The first urban mobility Living Labs are starting from these premises (e.g. see the Interreg ADRION TRIBUTE project – https://tribute.adrioninterreg.eu/) which promote the experimentation of a new approach based on ‘Public-Private-Research-Citizens’ forms of co-operation in which new ideas, services and solutions for innovative, sustainable urban mobility are co-designed and co-implemented.
Prof. PIERLUIGI COPPOLA – has a PhD in transport infrastructure and systems. He is an associate professor of Transport at the Politecnico di Milano. His research is mainly in the field of modelling and assessment methods of the economic-territorial impact of transport systems. He is a member of the Board of the Association for European Transport and of the Steering Committee of the World Conference Transportation Research Society. He is also Co-ordinator of Pillar 2 (Transport) of the European Strategy for the Adriatic-Ionic Region (EUSAIR). He has been scientific manager of Projects of National Relevant Interest (Progetti di Rilevante Interesse Nazionale – PRIN) and has worked on research projects financed by the European Commission in The Netherlands, Spain and the United Kingdom. His scientific production consists of more than 100 national and international publications and several communications at conventions and scientific seminars.

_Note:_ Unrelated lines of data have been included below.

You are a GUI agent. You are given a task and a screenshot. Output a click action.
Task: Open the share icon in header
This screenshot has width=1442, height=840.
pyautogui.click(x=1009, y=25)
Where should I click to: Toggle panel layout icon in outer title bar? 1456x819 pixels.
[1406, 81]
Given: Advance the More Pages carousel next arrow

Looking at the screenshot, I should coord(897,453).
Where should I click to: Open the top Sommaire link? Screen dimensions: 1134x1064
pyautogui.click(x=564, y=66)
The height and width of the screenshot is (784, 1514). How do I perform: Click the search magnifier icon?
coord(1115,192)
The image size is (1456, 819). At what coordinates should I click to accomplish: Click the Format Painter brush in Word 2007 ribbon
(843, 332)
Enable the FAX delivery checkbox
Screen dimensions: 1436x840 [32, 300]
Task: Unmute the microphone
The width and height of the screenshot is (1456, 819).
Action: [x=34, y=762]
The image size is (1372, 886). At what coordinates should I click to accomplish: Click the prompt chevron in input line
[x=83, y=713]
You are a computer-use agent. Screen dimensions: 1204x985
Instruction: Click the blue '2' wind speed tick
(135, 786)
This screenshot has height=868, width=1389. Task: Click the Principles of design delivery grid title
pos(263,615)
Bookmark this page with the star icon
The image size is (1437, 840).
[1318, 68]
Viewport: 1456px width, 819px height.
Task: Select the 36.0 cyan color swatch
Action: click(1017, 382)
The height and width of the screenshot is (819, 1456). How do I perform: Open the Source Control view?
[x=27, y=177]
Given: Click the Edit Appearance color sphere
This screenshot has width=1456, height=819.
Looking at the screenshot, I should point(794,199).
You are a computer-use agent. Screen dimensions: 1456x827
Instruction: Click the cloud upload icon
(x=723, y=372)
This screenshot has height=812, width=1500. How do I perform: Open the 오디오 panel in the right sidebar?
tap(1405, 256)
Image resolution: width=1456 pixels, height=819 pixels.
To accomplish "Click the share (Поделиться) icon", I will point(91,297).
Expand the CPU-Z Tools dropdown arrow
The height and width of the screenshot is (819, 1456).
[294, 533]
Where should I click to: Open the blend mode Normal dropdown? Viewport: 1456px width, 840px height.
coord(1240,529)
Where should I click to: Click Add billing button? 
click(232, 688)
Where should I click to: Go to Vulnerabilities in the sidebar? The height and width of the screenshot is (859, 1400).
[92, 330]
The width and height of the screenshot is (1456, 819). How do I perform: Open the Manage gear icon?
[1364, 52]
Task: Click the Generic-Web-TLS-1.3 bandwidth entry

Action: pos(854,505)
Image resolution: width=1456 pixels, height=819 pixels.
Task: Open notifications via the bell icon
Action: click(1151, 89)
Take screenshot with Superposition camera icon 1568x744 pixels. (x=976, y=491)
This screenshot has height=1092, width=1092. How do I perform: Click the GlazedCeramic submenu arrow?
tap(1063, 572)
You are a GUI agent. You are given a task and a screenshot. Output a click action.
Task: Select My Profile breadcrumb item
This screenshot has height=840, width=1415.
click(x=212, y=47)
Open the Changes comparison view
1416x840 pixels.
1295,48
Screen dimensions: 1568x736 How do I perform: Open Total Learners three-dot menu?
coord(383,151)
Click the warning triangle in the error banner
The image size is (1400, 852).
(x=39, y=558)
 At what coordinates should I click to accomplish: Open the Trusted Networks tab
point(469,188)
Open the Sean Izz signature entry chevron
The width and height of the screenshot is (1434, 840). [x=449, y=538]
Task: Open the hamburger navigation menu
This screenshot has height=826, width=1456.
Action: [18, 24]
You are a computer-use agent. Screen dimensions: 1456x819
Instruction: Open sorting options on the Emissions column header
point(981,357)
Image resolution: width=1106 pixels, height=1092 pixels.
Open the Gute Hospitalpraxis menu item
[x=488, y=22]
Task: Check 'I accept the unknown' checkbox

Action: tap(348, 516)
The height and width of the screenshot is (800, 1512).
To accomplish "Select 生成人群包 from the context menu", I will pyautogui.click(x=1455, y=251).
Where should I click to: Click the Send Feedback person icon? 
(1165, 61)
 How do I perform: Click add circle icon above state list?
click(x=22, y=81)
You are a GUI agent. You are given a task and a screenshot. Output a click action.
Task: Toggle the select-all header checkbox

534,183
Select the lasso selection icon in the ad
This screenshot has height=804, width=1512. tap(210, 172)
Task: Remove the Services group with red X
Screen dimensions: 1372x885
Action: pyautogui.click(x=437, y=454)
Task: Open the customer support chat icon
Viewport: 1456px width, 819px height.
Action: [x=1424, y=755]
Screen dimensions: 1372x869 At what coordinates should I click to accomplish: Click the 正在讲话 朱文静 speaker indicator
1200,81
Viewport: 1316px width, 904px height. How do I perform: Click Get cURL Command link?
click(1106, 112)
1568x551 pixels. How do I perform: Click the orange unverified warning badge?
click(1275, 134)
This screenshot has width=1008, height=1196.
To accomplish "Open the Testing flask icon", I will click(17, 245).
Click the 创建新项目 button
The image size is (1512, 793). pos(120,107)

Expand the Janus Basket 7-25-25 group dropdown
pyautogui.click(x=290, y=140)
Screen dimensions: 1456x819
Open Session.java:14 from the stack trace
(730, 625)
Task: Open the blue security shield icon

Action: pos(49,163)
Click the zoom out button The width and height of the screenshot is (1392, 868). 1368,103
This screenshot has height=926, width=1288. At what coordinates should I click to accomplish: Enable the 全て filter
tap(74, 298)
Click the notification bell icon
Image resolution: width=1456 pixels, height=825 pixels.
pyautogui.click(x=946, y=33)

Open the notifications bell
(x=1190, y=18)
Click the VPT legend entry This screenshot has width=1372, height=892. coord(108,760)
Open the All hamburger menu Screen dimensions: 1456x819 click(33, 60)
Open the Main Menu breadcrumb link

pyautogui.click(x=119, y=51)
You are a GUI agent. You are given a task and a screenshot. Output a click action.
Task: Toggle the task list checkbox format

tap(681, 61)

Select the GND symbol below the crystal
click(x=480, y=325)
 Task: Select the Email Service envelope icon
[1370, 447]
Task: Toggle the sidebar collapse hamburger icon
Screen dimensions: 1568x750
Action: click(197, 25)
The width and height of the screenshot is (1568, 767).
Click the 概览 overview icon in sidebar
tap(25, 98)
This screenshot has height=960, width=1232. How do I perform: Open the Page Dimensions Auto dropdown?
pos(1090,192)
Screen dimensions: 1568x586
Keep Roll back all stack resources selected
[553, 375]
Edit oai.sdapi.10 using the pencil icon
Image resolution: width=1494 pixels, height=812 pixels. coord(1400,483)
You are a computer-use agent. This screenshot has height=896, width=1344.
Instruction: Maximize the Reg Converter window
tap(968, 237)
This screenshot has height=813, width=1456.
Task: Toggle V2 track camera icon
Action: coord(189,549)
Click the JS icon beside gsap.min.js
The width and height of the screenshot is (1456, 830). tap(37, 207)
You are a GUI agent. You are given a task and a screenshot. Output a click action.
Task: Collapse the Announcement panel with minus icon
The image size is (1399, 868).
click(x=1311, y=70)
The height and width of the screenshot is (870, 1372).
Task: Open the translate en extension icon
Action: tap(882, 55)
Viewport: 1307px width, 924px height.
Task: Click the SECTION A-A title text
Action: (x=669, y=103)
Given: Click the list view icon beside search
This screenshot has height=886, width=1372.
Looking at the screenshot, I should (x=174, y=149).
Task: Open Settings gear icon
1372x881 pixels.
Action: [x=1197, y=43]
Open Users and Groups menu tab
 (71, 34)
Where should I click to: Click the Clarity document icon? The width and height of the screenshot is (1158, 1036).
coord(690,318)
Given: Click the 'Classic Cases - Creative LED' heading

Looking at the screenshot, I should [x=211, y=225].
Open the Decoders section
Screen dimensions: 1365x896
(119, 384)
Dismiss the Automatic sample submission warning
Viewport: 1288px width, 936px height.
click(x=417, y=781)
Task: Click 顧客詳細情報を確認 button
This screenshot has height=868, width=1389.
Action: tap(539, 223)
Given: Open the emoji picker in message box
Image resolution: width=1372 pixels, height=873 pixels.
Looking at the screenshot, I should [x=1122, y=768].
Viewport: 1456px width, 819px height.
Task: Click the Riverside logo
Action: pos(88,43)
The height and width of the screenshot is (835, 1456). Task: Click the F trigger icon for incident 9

FULVIO SILVESTRI – PhD candidate at the Department of Enterprise Engineering of the University of Rome ‘Tor Vergata’. He carries out research in the field of transport engineering with special interest in demand modelling and transport networks and services planning. He is a Member of the ‘Young Researchers’ and Practitioners’ Forum’ of the European Transport Conference and Ambassador of the Association for European Transport. He is the author of several publications in national and international journals and congress proceedings. He is also a reviewer for the scientific journals ‘European Transport Research Review’ (Springer), ‘Journal of Advanced Transportation’ (Hindawi) and ‘Case Studies on Transport Policy’ (Elsevier).
FRANCESCO DE FABIIS – PhD candidate at the Department of Mechanical Engineering of the Politecnico di Milano. He carries out research in the transport engineering sector with special interest in the assessment of the economic and social impact of transport systems interventions and policies for sustainable mobility. Since 2020, he has been a Member of the ‘Young Researchers’ and Practitioners’ Forum’ of the European Transport Conference. He has been a Member of the Doctoral Training Network of EIT – Urban Mobility since 2021.